Sebagai gambaran, liburan senilai Rp10 juta di akhir tahun bisa saja dibolehkan jika kondisi keuangan aman dan kewajiban telah ditunaikan. Namun jika harus mencicil demi mengikuti euforia malam tahun baru, maka esensinya telah bergeser dari syukur menjadi beban.
Alternatif Islami Akhir Tahun yang Bermanfaat
Jika hura-hura malam tahun baru membawa lebih banyak mudarat, Islam selalu menawarkan jalan yang lebih menenangkan dan berdampak panjang.
Alih-alih pesta semalam, akhir tahun dapat diisi dengan amal jariyah melalui Rumah Zakat:
- Menutup tahun dengan menghitung dan menunaikan zakat melalui kalkulator zakat online, lalu menyalurkannya ke program Ekonomi Berdaya atau Desa Berdaya.
- Mengikuti Desaku Berqurban, membantu yatim dan masyarakat desa terpencil agar turut merasakan kebahagiaan.
- Terlibat sebagai relawan pendidikan atau kesehatan, serta memantau dampak donasi secara transparan melalui ZReport.
Mana yang lebih menenangkan hati: euforia tengah malam atau doa dari mereka yang terbantu? Jawabannya sering terasa tanpa perlu banyak kata.
Baca Juga: Wajib Tahu! Panduan Lengkap Zakat Tabungan Akhir Tahun
Kesimpulan
Jadi, budaya hura-hura di malam tahun baru, jika dibiarkan tanpa batas, mudah menyeret pada tabdzir dan israf yang dilarang dalam Islam. Islam tidak melarang kegembiraan, tetapi menuntun agar setiap nikmat digunakan secara bertanggung jawab dan bernilai ibadah.

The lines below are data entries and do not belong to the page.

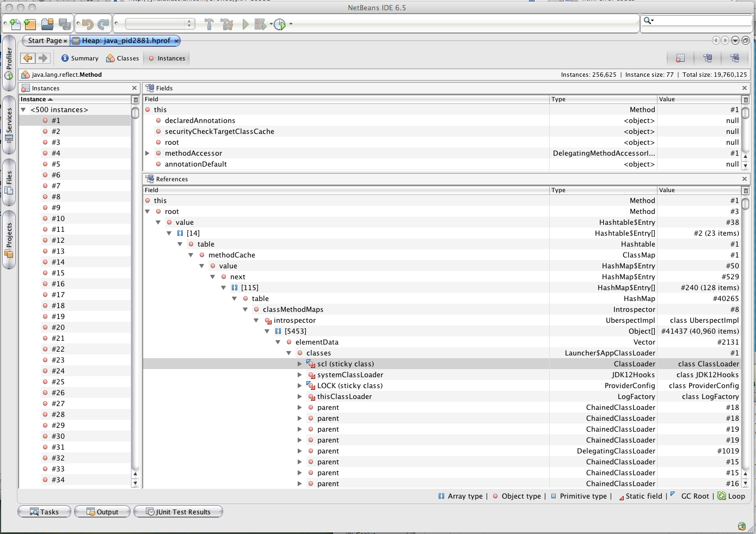Click the Profile Project clock icon
The height and width of the screenshot is (534, 756).
point(280,24)
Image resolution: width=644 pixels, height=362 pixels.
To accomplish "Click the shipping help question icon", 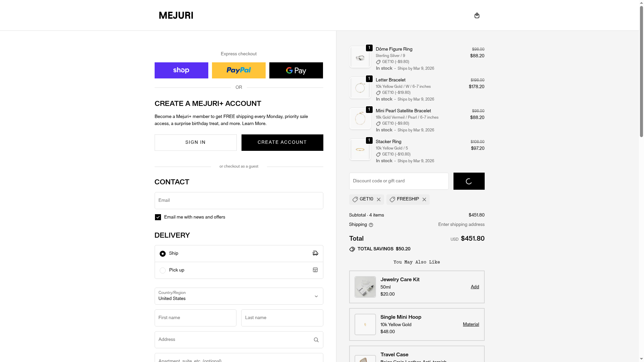I will click(371, 225).
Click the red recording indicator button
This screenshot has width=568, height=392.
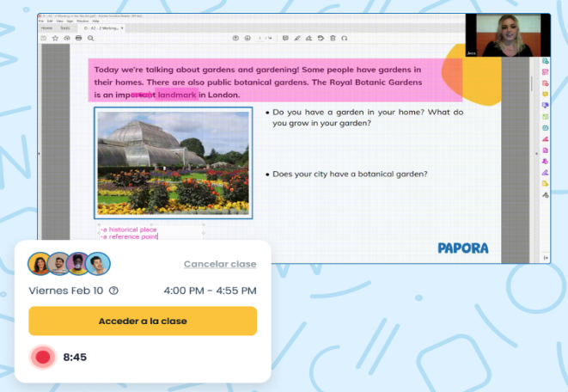pos(41,357)
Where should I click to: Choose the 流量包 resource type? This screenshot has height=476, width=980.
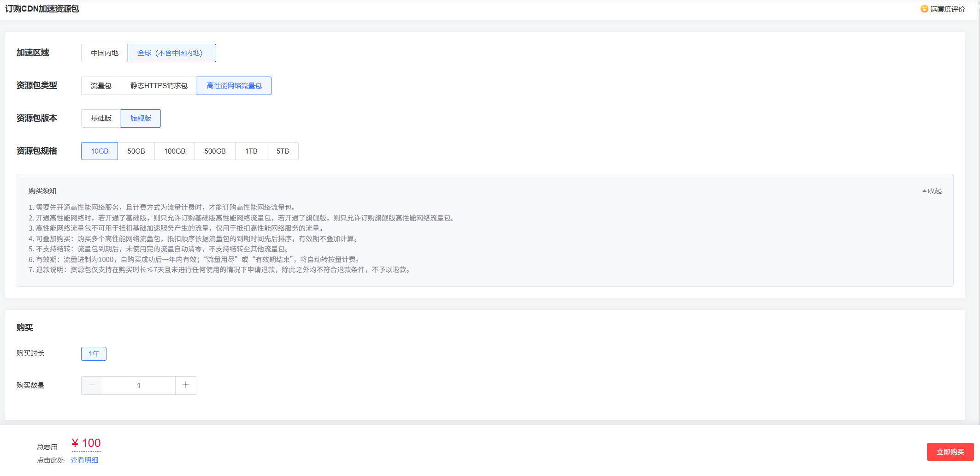tap(101, 86)
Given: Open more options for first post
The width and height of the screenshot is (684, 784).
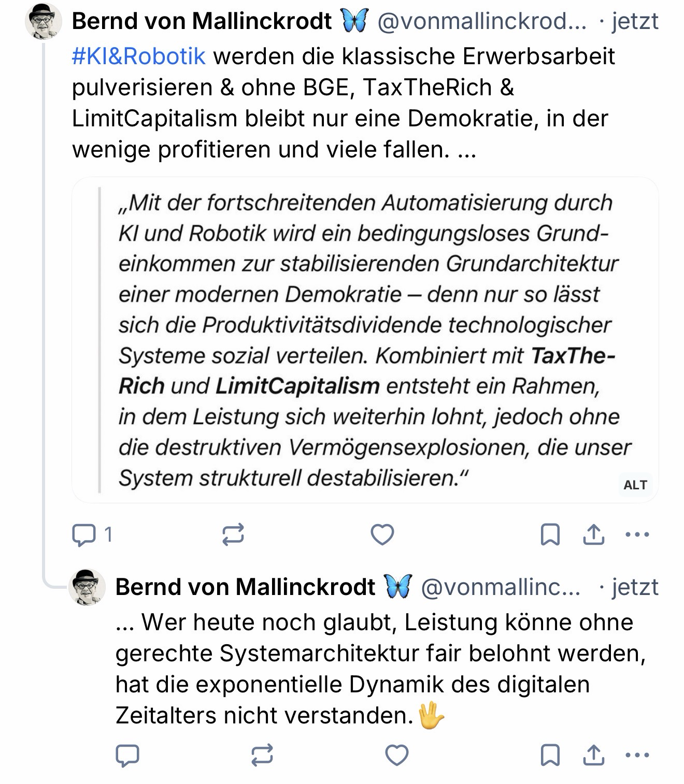Looking at the screenshot, I should (637, 535).
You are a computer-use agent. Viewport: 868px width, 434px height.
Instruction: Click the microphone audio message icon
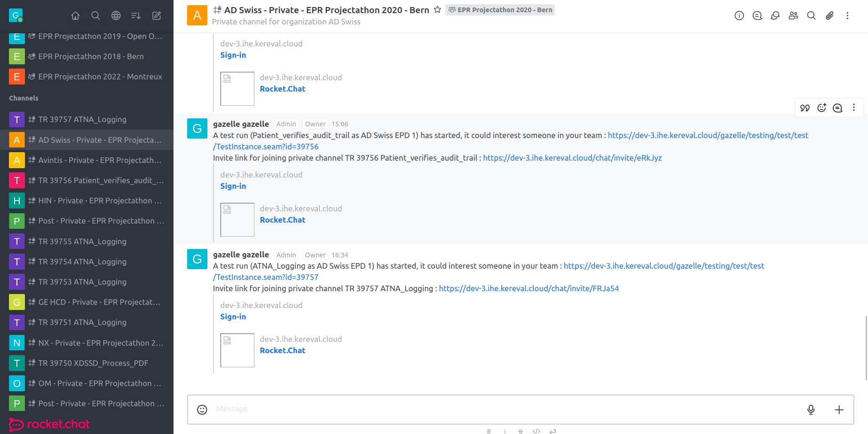pos(811,410)
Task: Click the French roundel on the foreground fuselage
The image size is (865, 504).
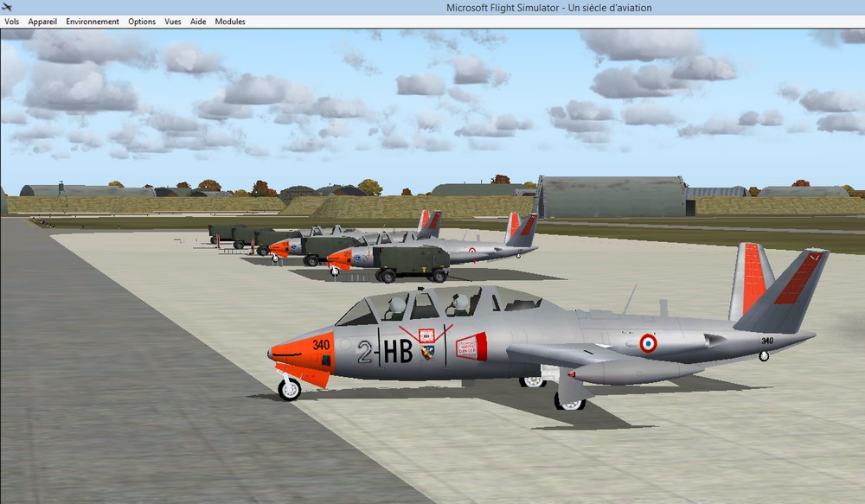Action: (648, 344)
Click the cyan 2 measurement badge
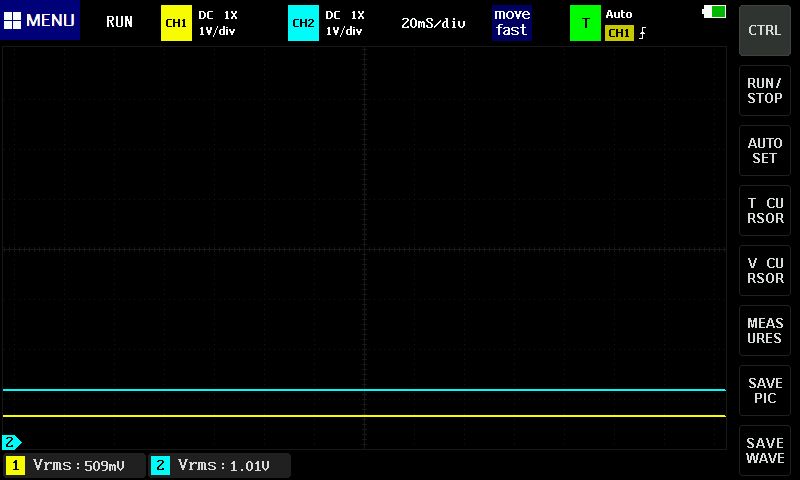The height and width of the screenshot is (480, 800). (x=161, y=465)
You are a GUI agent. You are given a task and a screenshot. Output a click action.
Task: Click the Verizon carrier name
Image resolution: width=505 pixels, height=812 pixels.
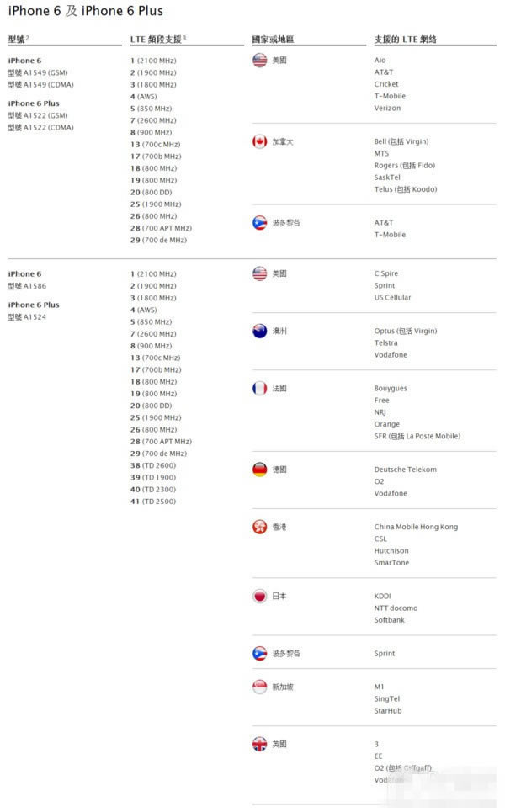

Dengan mengganti hura-hura malam tahun baru menjadi momen yang lebih bermanfaat, akhir tahun dapat menjadi titik awal kebaikan yang berkelanjutan. Menyalurkan zakat, sedekah, dan infak melalui Rumah Zakat adalah salah satu cara menjadikan pergantian tahun bukan sekadar perayaan, melainkan jalan berbagi dan menebar manfaat.